Slate industry in Wales

Slate industry in Wales

The slate industry in Wales is attested since the Roman period, when slate was used to roof the fort at Segontium, now Caernarfon. Slate is mainly used for roofing, but is also produced as thicker slab for a variety of uses including flooring, worktops and headstones. In 1898, a work force of 17,000 men produced half a million tons of slate.

About Slate industry in Wales in brief

Summary Slate industry in WalesThe slate industry in Wales is attested since the Roman period, when slate was used to roof the fort at Segontium, now Caernarfon. The slate industry grew slowly until the early 18th century, then expanded rapidly until the late 19th century. Slate is mainly used for roofing, but is also produced as thicker slab for a variety of uses including flooring, worktops and headstones. In 1898, a work force of 17,000 men produced half a million tons of slate. A bitter industrial dispute at the Penrhyn Quarry between 1900 and 1903 marked the beginning of its decline, and the First World War saw a great reduction in the number of men employed in the industry. The industry in North Wales is on the tentative World Heritage Site list whilst Welsh slate has been designated by the International Union of Geological Sciences as a Global Heritage Stone Resource. There is another band of Ordovician slate further south, running from Llangynnog to Aberdyfi, with a few outcrops in south-west Wales, notably Pembrokeshire. The Silurian deposits are mainly further east in the Dee valley and around Machynlleth. The Cambrian deposits run from Conwy to near Criccieth; these deposits were quarried in the Pen rhyn and Dinorwig quarries and in the Nantlle Valley.

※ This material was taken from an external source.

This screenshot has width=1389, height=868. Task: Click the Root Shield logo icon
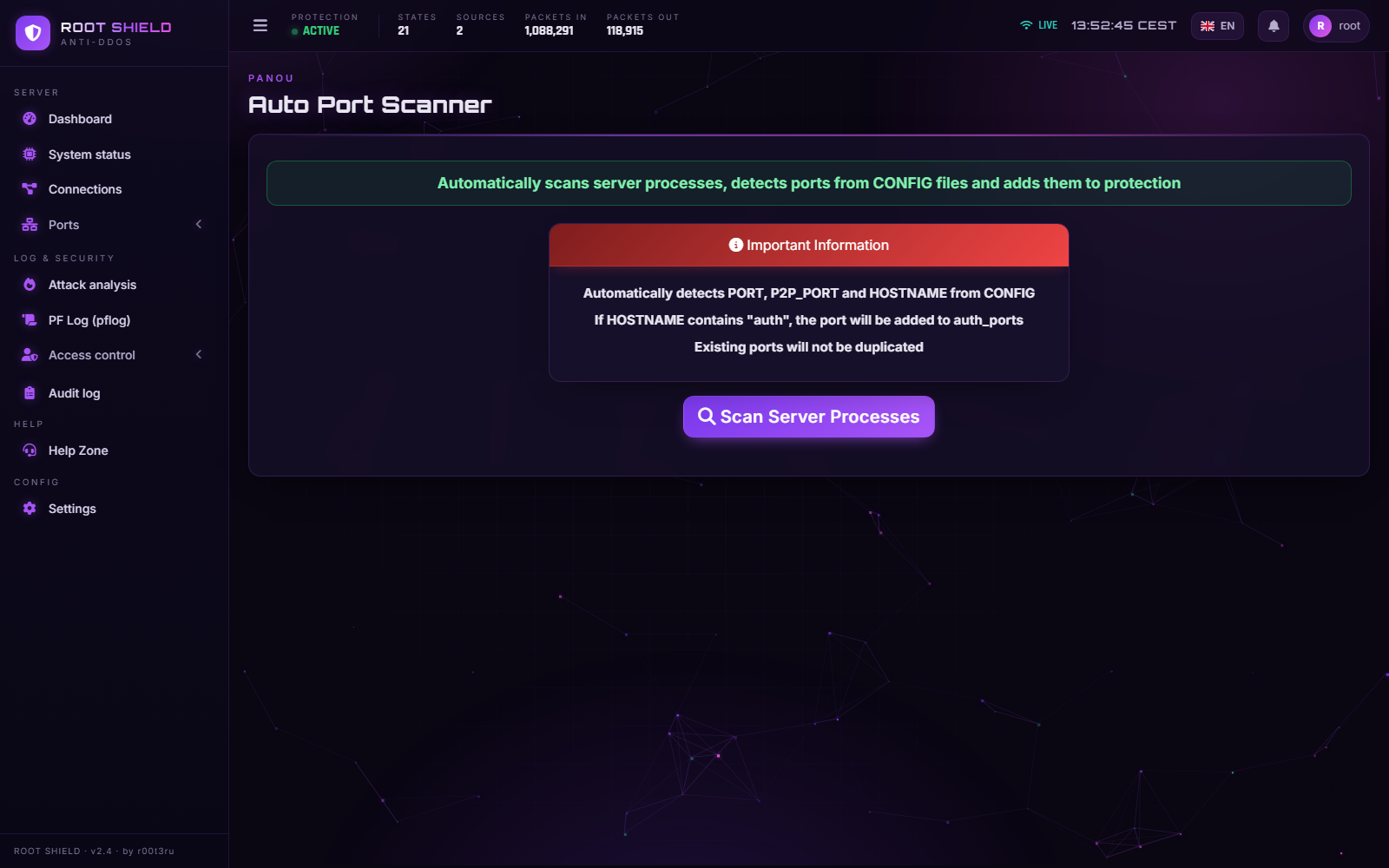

There are smaller outcropped slate deposits elsewhere, for example on Anglesey. The Ordovicians run from Betws-y-Coed to Porthmadog; these were the deposits mined at Blaenau Ffestiniog. The earliest operating slate mine in Wales dates from the early 16th century when Plas Plas Aberllefenni was roofed in slates from a shipload of slates near Bangor. A poem by the 15th century poet Guto’r Guto asks the Dean of Bangor to send him slates to roof a house at Rhuddlan, near Denwenn. There was some transport by sea to the quarries fairly close to the Rhyl, but the slates were usually used by sea. The nearest deposits are about five miles away in the Cilgwyn area, indicating that the slate were not used merely because they were available on-site. The CilGwyn quarry in the 12th century and is thought to be the oldest in Wales. During the mediaeval period, there was small-scale quarrying of slate in several areas. The earliest record of slate quarrying was in 1413 when a rentm ap Griffith records that several of his tenants were paid 10,000 slates, each for 5 pates each for each house in Aberfenn. The Oakeley mine at Aberlfenn, near Llanberis, may have started operating as a mine as early as the 14th century as a slate mine.